Stated goal: Copy out word for word the stretch from the line containing "Screen dimensions: 1080x698" through the line containing "coord(19,519)", inclusive, omitting the pictures.

Supplied data:
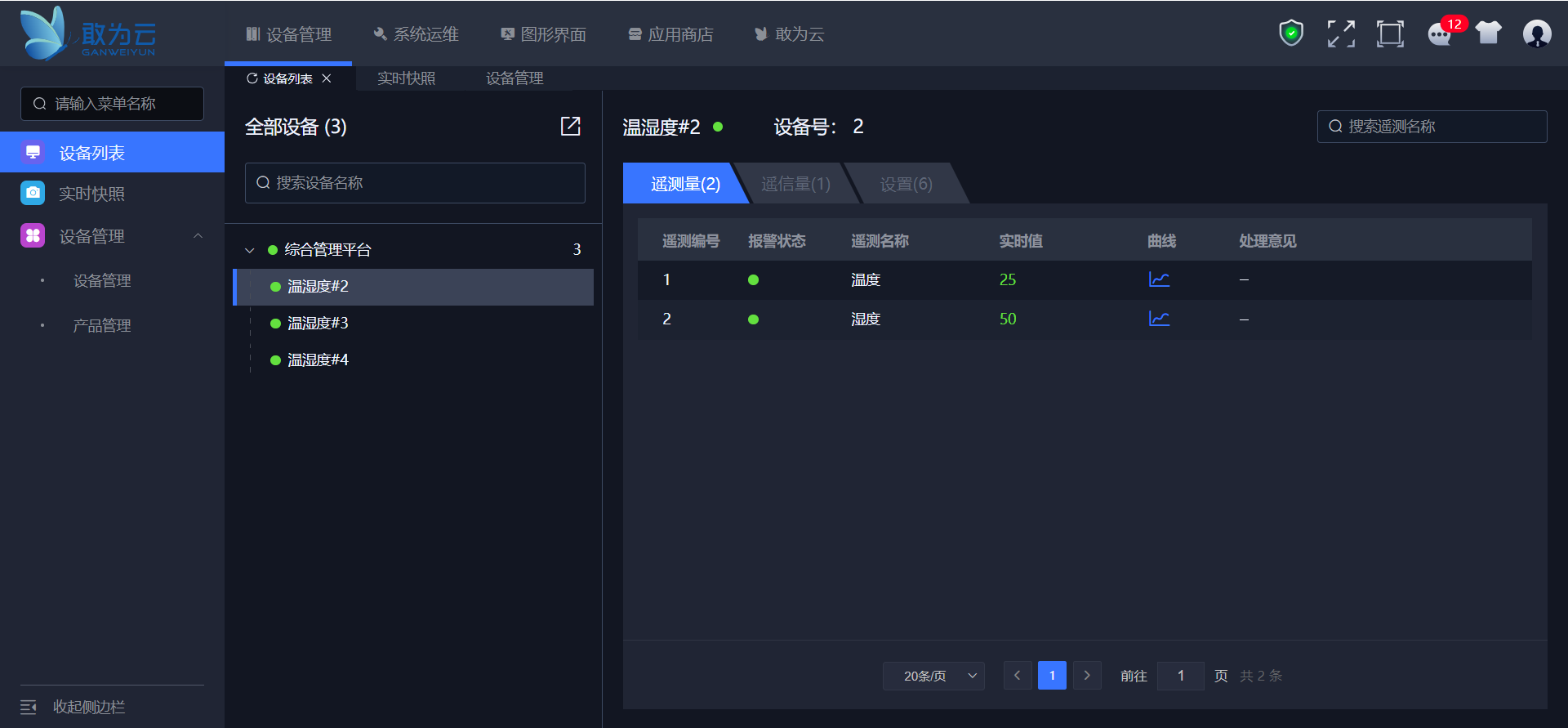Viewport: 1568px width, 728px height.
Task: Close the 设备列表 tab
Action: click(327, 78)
--
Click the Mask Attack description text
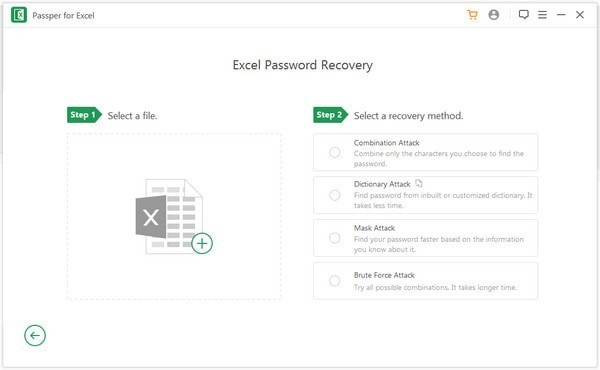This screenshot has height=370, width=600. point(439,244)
---
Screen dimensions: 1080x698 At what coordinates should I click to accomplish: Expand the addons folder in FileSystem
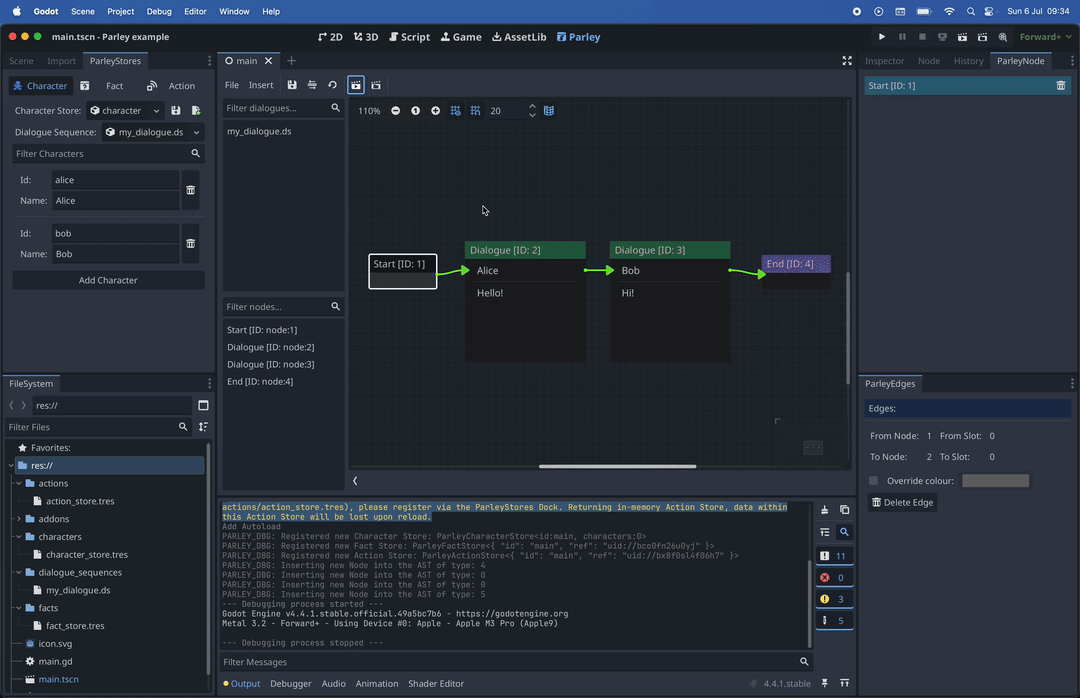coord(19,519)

Result below:
Screen dimensions: 1080x698 At what coordinates should I click to accomplish: Expand the addons folder in FileSystem
coord(19,519)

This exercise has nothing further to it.